[Stored records]
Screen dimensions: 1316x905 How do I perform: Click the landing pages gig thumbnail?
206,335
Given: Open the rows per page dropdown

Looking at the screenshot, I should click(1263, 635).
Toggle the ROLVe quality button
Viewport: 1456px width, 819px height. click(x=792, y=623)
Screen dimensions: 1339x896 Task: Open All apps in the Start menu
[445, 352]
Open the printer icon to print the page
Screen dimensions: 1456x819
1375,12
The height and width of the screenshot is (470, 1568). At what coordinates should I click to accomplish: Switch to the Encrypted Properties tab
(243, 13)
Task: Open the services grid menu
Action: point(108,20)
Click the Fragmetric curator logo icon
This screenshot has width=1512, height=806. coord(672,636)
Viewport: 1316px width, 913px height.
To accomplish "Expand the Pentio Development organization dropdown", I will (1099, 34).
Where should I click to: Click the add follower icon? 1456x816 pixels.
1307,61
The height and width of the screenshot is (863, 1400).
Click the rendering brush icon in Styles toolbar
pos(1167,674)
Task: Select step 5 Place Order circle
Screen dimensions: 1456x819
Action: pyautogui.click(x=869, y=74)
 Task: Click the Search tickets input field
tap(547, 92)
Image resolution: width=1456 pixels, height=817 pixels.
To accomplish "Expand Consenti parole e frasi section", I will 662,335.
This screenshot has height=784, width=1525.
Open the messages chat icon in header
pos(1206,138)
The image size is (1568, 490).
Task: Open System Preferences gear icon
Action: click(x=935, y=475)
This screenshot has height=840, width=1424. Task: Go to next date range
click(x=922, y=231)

_WHAT YOU NEED TO DO:_
All of the lines above are to be restated word for word.

_EXERCISE SOLUTION:_
Screen dimensions: 1316x905 How do I perform: Click the landing pages gig thumbnail?
206,335
Given: Open the rows per page dropdown

Looking at the screenshot, I should click(1263, 635).
Toggle the ROLVe quality button
Viewport: 1456px width, 819px height. click(x=792, y=623)
Screen dimensions: 1339x896 Task: Open All apps in the Start menu
[445, 352]
Open the printer icon to print the page
Screen dimensions: 1456x819
1375,12
The height and width of the screenshot is (470, 1568). At what coordinates should I click to accomplish: Switch to the Encrypted Properties tab
(243, 13)
Task: Open the services grid menu
Action: point(108,20)
Click the Fragmetric curator logo icon
This screenshot has width=1512, height=806. coord(672,636)
Viewport: 1316px width, 913px height.
To accomplish "Expand the Pentio Development organization dropdown", I will (1099, 34).
Where should I click to: Click the add follower icon? 1456x816 pixels.
1307,61
The height and width of the screenshot is (863, 1400).
Click the rendering brush icon in Styles toolbar
pos(1167,674)
Task: Select step 5 Place Order circle
Screen dimensions: 1456x819
Action: pyautogui.click(x=869, y=74)
 Task: Click the Search tickets input field
tap(547, 92)
Image resolution: width=1456 pixels, height=817 pixels.
To accomplish "Expand Consenti parole e frasi section", I will 662,335.
This screenshot has height=784, width=1525.
Open the messages chat icon in header
pos(1206,138)
The image size is (1568, 490).
Task: Open System Preferences gear icon
Action: click(x=935, y=475)
This screenshot has height=840, width=1424. Task: Go to next date range
click(x=922, y=231)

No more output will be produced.